Task material:
:::

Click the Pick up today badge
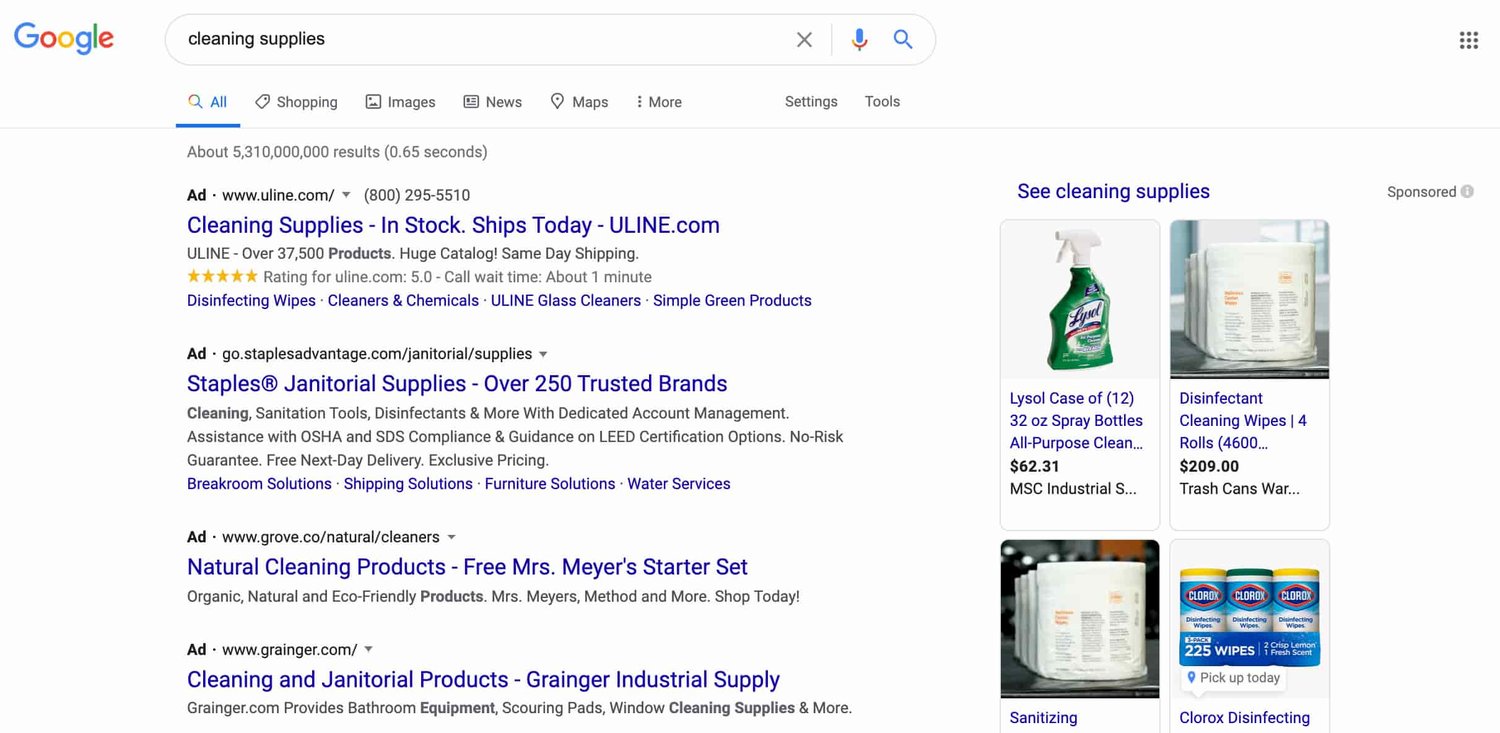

:::

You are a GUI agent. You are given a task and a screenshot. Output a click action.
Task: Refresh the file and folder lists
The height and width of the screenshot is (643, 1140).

:::

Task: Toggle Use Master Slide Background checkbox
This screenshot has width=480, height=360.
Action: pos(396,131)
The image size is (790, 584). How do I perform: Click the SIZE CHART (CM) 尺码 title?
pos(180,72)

:::

Exercise details:
Look above for the line that contains "Task: Refresh the file and folder lists". Starting there, transcribe every line exactly until you have copied the line that contains "The height and".

Result of this exercise:
Task: Refresh the file and folder lists
The height and width of the screenshot is (643, 1140).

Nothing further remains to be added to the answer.